## Work required
Go through the entries below. Copy each line in which "computer" appears.

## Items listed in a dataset
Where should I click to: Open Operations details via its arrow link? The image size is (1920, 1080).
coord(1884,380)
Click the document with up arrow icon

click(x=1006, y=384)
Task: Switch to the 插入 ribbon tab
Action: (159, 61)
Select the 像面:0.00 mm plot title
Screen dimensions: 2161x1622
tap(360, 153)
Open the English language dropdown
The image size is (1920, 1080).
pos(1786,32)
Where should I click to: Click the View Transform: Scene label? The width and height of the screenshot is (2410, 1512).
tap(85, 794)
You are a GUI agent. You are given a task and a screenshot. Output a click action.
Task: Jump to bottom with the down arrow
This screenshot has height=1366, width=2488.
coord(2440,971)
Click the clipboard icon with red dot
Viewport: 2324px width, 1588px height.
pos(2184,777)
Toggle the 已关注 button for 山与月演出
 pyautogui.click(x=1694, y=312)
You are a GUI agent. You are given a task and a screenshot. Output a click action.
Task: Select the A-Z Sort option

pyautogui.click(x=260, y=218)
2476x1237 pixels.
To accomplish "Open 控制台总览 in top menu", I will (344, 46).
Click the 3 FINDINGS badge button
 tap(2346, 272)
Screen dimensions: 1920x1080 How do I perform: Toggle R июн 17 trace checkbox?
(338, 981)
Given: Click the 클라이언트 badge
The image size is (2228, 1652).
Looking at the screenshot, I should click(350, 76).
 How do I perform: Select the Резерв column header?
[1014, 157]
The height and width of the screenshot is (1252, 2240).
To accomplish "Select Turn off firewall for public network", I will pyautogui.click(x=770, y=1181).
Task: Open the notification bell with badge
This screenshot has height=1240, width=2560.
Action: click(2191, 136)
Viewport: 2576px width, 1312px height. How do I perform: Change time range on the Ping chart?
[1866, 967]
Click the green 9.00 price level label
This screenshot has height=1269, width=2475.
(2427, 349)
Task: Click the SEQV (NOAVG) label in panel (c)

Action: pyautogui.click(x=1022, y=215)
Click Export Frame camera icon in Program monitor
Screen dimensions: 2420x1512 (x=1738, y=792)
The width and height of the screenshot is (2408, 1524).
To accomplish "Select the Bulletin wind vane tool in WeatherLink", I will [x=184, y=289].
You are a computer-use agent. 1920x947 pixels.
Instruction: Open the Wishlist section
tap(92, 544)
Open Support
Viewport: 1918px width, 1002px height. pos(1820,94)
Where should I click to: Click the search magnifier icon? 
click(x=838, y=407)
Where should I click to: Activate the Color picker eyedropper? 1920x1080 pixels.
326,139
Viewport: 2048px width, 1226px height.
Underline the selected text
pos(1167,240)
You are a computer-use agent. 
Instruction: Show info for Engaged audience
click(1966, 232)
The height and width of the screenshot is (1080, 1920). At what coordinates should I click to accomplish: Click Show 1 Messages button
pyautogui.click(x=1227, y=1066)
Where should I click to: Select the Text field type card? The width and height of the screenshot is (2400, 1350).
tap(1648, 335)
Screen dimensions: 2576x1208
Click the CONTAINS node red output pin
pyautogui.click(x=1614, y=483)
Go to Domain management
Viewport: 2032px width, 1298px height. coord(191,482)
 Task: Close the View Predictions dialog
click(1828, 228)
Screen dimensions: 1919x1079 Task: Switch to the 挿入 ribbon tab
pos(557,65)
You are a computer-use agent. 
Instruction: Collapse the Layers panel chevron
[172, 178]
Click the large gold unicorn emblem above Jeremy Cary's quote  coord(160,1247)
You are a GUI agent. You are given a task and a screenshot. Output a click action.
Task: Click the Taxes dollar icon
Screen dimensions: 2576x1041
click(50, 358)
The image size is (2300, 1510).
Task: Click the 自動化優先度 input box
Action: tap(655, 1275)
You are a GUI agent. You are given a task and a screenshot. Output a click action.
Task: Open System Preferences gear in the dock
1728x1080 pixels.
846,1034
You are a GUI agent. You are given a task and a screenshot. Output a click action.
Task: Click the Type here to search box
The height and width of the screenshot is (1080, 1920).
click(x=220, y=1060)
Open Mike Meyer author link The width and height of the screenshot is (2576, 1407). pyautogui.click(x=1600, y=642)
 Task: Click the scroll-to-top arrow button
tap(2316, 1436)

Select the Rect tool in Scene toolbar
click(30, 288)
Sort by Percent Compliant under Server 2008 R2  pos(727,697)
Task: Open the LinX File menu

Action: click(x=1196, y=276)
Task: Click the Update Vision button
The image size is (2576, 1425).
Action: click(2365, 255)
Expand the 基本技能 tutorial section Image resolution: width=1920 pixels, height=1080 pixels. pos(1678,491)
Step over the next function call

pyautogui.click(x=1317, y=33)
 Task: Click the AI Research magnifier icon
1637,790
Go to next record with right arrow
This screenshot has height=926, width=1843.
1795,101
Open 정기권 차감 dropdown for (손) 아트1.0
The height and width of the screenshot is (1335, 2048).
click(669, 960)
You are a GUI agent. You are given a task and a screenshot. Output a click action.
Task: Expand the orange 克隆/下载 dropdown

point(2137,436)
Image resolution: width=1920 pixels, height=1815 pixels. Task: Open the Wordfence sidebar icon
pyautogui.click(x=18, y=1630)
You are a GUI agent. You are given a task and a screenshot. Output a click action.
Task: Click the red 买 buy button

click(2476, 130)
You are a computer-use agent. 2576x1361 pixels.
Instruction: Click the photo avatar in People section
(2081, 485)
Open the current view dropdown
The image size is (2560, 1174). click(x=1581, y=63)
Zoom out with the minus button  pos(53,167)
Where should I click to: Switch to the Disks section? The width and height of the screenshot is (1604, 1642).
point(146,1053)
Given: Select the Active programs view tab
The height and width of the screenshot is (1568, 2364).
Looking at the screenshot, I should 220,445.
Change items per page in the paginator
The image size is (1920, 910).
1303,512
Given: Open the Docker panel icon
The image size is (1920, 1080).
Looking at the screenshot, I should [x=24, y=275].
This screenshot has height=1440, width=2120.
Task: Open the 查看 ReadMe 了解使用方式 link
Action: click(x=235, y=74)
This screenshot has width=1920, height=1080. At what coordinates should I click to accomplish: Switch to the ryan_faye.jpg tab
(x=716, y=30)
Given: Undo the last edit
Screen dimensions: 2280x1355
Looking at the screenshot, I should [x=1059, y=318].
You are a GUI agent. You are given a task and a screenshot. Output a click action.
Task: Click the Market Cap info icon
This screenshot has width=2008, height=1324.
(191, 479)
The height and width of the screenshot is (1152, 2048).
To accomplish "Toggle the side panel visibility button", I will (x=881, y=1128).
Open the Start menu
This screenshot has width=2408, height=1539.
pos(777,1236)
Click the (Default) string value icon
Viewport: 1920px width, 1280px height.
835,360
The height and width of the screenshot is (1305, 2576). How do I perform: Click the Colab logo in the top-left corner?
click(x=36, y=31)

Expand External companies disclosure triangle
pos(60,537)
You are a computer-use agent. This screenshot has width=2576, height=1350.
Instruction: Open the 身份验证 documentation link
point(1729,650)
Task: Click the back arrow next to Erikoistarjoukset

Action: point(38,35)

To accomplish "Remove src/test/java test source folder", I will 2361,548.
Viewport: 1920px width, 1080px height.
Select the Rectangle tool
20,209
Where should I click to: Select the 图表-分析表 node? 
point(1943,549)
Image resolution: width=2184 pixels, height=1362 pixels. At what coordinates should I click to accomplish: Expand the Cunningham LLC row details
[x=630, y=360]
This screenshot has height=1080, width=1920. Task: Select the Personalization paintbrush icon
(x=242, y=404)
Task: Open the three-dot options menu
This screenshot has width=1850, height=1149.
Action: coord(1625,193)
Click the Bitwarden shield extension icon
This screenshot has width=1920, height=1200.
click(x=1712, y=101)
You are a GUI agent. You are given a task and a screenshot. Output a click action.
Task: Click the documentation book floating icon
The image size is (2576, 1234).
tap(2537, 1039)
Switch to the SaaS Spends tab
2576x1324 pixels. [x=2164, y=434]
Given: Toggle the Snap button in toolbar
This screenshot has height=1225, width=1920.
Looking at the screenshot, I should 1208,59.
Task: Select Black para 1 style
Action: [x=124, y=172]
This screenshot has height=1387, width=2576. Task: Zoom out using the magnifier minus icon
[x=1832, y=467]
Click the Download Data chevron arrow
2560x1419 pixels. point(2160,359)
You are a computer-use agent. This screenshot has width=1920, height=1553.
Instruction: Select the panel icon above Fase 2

## Task output
You are a computer-use agent. 1920x947 pixels.
You are a computer-use agent. 
You are a computer-use agent. 
You are a computer-use agent. 2576x1361 pixels.
You are a computer-use agent. This screenshot has width=2576, height=1350.
You are a computer-use agent. This screenshot has width=1920, height=1553.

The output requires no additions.